To document when the employer in Consumer Directed Services (CDS) revokes the previous appointment of a designated representative (DR) to perform employer responsibilities and assumes all employer responsibilities without the assistance of a DR.

Procedure

When to Prepare

The employer completes this form when the employer chooses to revoke the appointment of a DR and assumes all employer responsibilities without the use of a DR.

Note: Form 1721 is not completed when there is a change in DR. Form 1720 is completed when there is a change in DR.

Number of Copies

Original and three copies.

Transmittal

Form Retention

The employer keeps the original on file and gives a copy to the DR; to the Financial Management Services Agency (FMSA); and to the individual's case manager/service coordinator.

Detailed Instructions

Individual/Member Name — Enter the name of the individual or member receiving services.

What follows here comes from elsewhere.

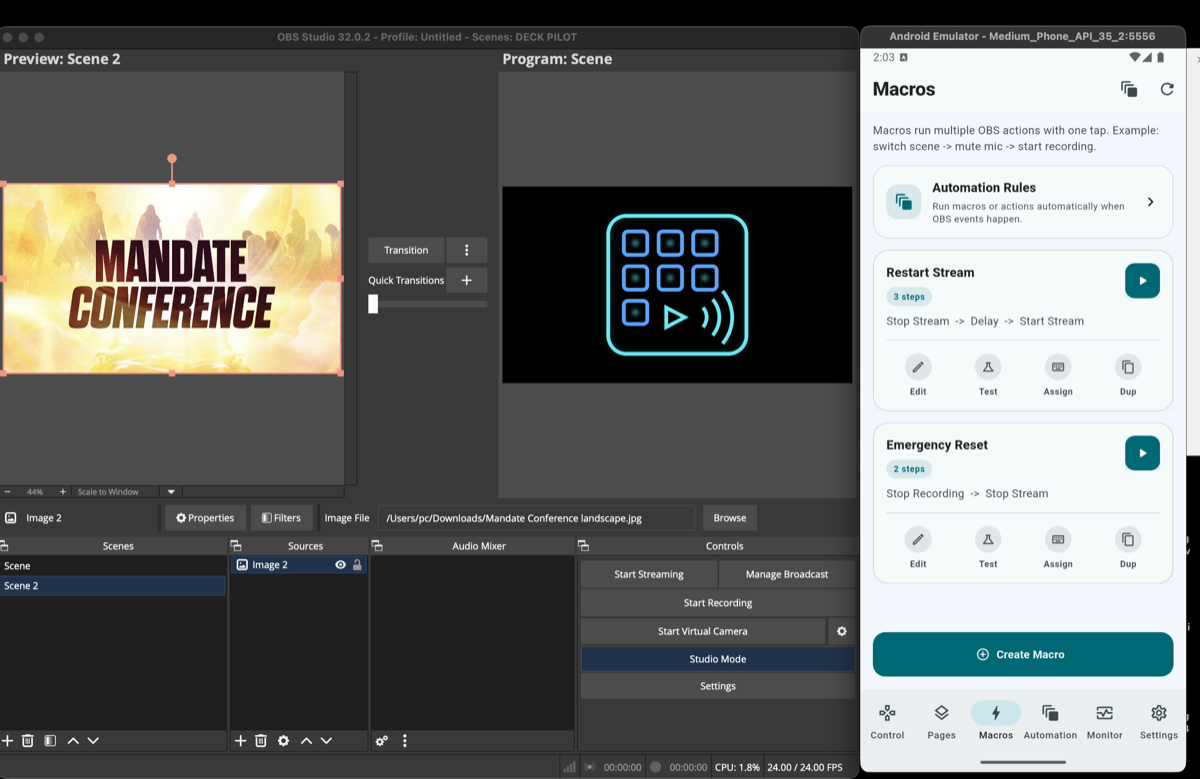This screenshot has height=779, width=1200.
Task: Toggle visibility of Image 2 source
Action: pyautogui.click(x=340, y=564)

Medicaid Number — Enter the individual's or member's Medicaid (or other HHSC assigned) number.

Employer Name — Enter the name of the employer.

Relationship to Individual/Member —  Check the appropriate box that identifies the employer's relationship to the individual or member.

Revocation Effective Date — Enter the date the employer will assume all responsibilities of primary contact and decision maker for CDS.

Employer — The employer prints his or her name, signs and dates this form.

Witness — The witness prints, signs and dates this form. A witness must be 18 years of age or older.